John and Judith Hendrick filed a chancery cause against William Womack in 1779. The Revolutionary War was being fought across Virginia but John and Judith were litigating broken promises. They alleged that William had promised them, on the condition of marriage, three slaves, Sampson, Fam and Dinah or Rachel. He also promised that upon his death they would receive his land on the south side of Da

venport Road, and more than half of his estate. Their written statement says they married on the basis of this promise and John’s “tender and affectionate love” for Judith, and “lived together in the greatest harmony and most peaceful happiness.” Since their marriage, the couple had asked William “in a dutiful and friendly manner” to comply with his promises. So far, William had only delivered Dinah, and John and Judith were not satisfied.

Friends and neighbors were called to court to testify. Joseph Starkey was deposed on June 26, 1780, but the deposition is too faded to read. The testimony of John Davis, taken in 1780, is also hard to read, but describes an evening in 1777 he spent in the company of John Hendrick and William Womack. The men were drinking, perhaps coffee, laughing and talking.

John Langhorne recalled an evening with William in 1776, “I expect it will not be long before my daughter Judith be married… I have no Objection to John Hendrick. I suppose when I die I may give her near half that I have.”

Richard Allen described an evening in the company of Bernard Gains and William Womack. This was a few days before John and Judith’s wedding. “The said William further declared that he would make them, the said John & Judith, worth eight hundred pounds on the day of their marriage” by giving them three negroes. He also intended to give the young couple his land on the south side of Davenport Road. “The said John was to live with him and take care of him during his Life, this deponent further said the said William appeared to be in liquor & appeared much pleasured with his daughters intended marriage.” Bernard Gains confirmed much of this statement in his testimony.

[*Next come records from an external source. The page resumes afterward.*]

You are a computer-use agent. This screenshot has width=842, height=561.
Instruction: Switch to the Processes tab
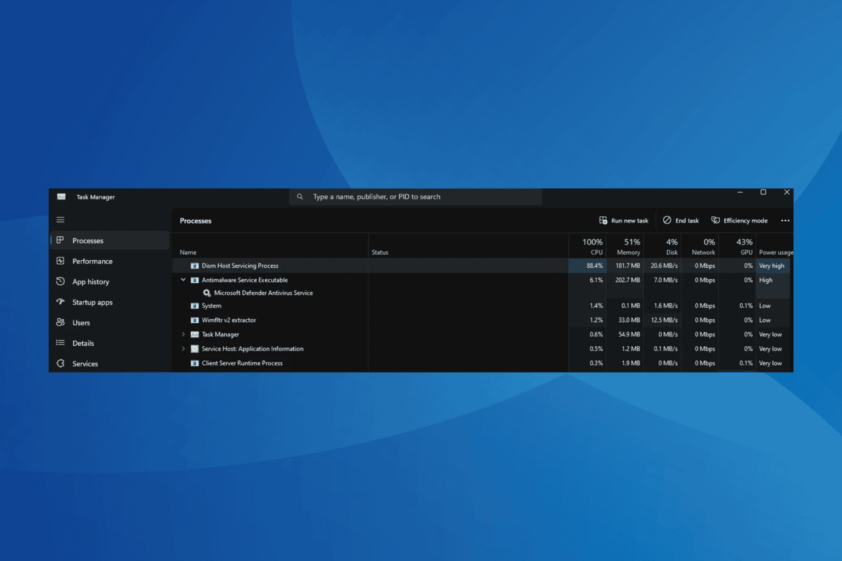pyautogui.click(x=88, y=241)
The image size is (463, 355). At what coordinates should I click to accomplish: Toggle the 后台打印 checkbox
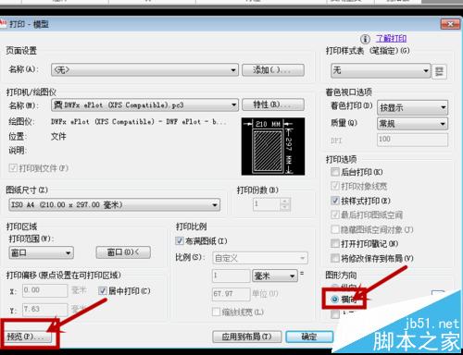pos(335,172)

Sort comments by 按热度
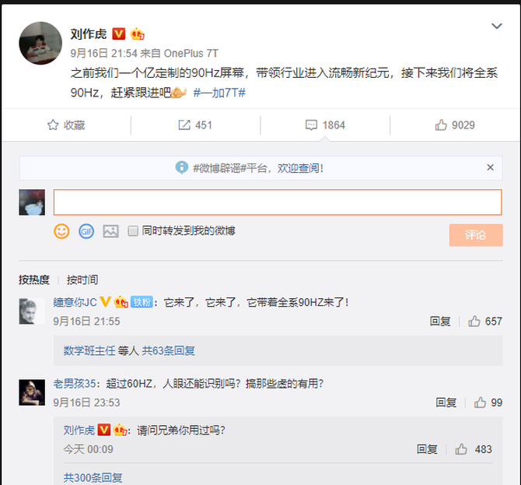coord(34,279)

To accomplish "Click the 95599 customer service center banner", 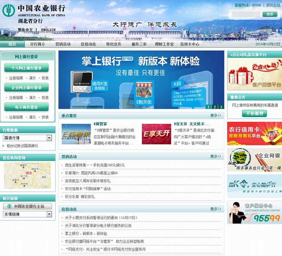I will [254, 212].
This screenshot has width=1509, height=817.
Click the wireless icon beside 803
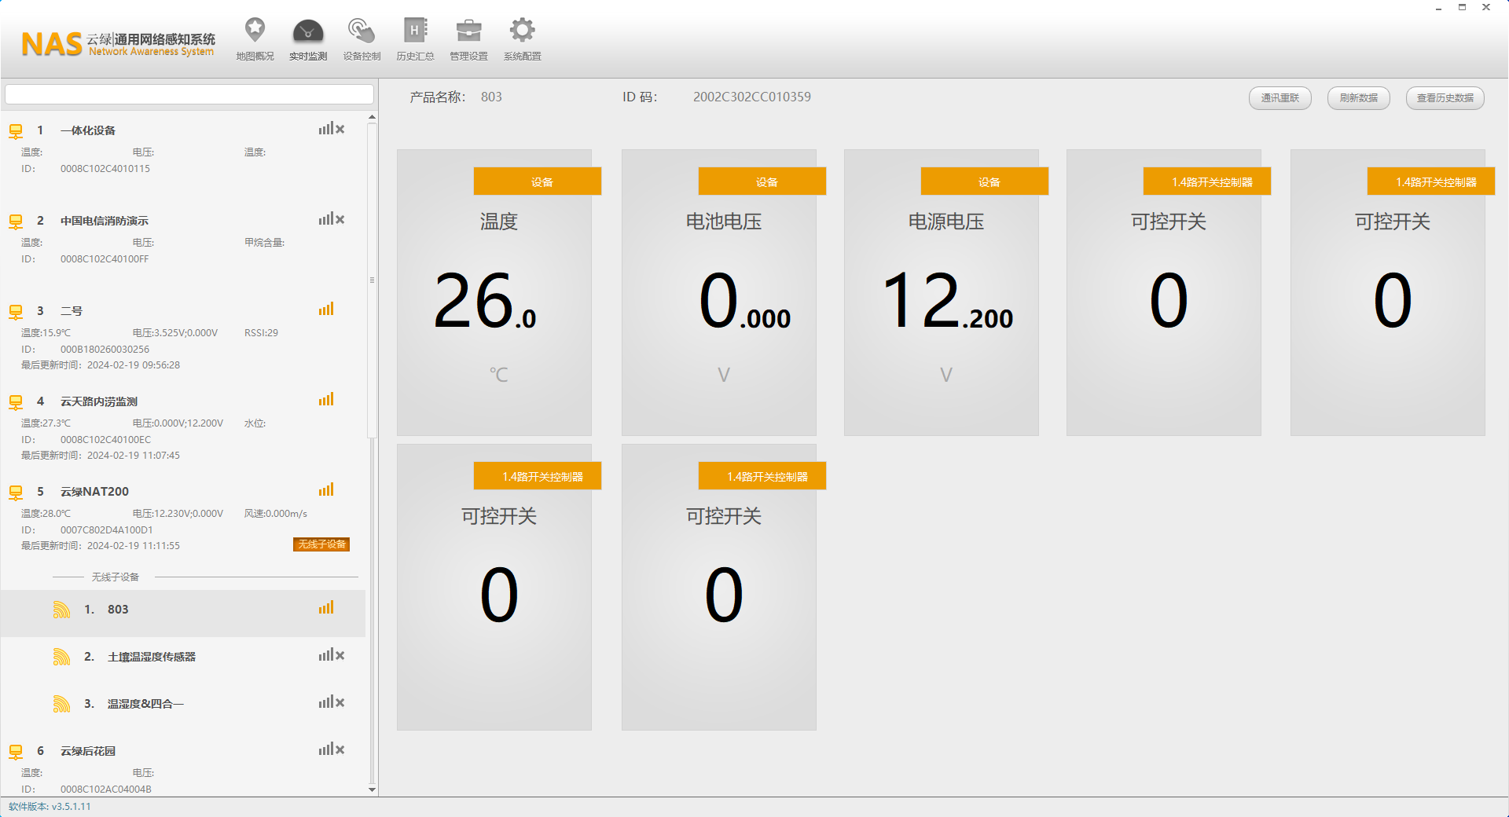tap(61, 610)
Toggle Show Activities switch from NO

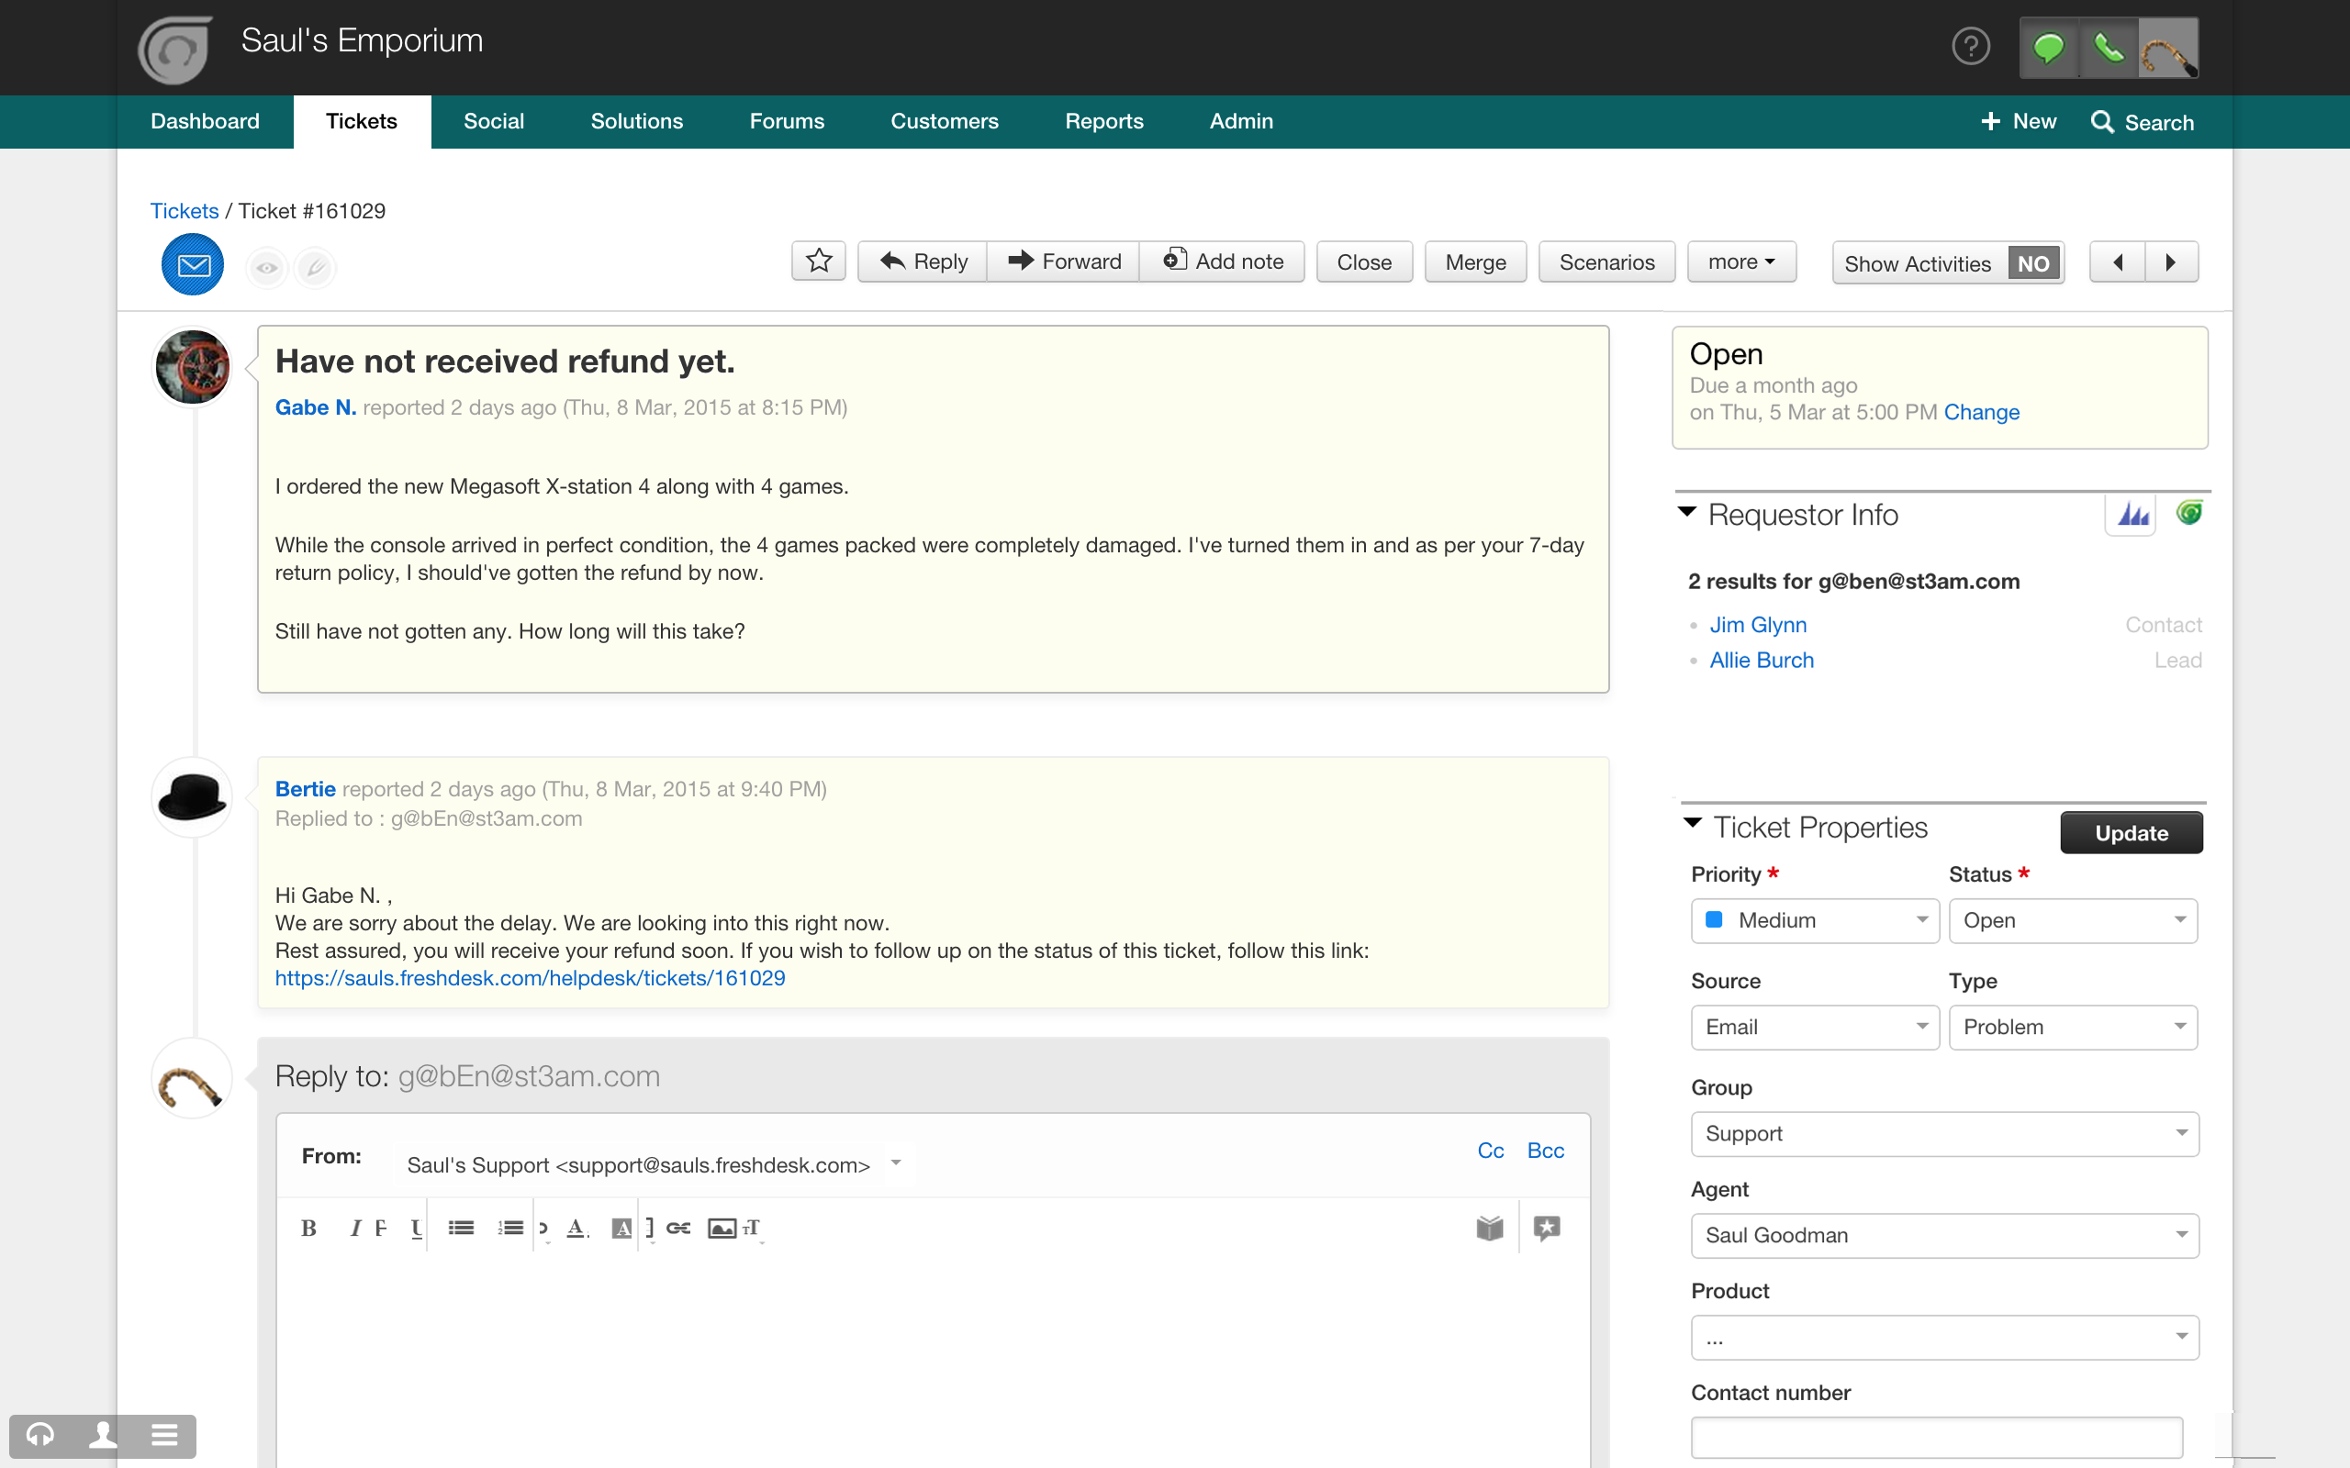pos(2032,263)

Finally, John Howell relayed that John Hendrick told him about the gifts promised by William Womack and indicated that he and Judith would be living with William. However, John also said that he did not understand that the Hendricks were bound to live with Womack in consideration of the gifts.

When this suit was brought against him, William Womack was an old man of about seventy years, considered quite elderly in those times. He readily agreed that he had consented to Judith and John’s marriage, but denied there was a marriage contract or that he had promised them slaves or land before his death. “This Respondt. readily admits that he had made his Will & bequeath’d the Negroes aforsaid to his Daughter Judith on his death previous to her marriage, but as a condition to be perform’d on her part, She was to Continue to live with This Respond’t during his life, and to discharge those duties which a Parent hath aright to demand of a Child, and which this Respond’t call’d forcibly for, being not only subjected to the infirmitys incident to old age, in general, but also laboring under the inexpressible misfortune of the loss of his sight.”

William further explains this was made clear to John prior to the marriage. “Your Respondent further answering that although his said Daughter had repeatedly promised him to live with him, & take proper care of him during life,… yet, the said Judith regardless of her said promises, which the common dictates of Humanity should have prompted a strict compliance with, has in violation of filial duty, departed from this Respondents House, in about a year or little more after marriage, altho he the said Respondt gave her no sufficient cause, and left him in the most disconsolate, & Solitary situation.”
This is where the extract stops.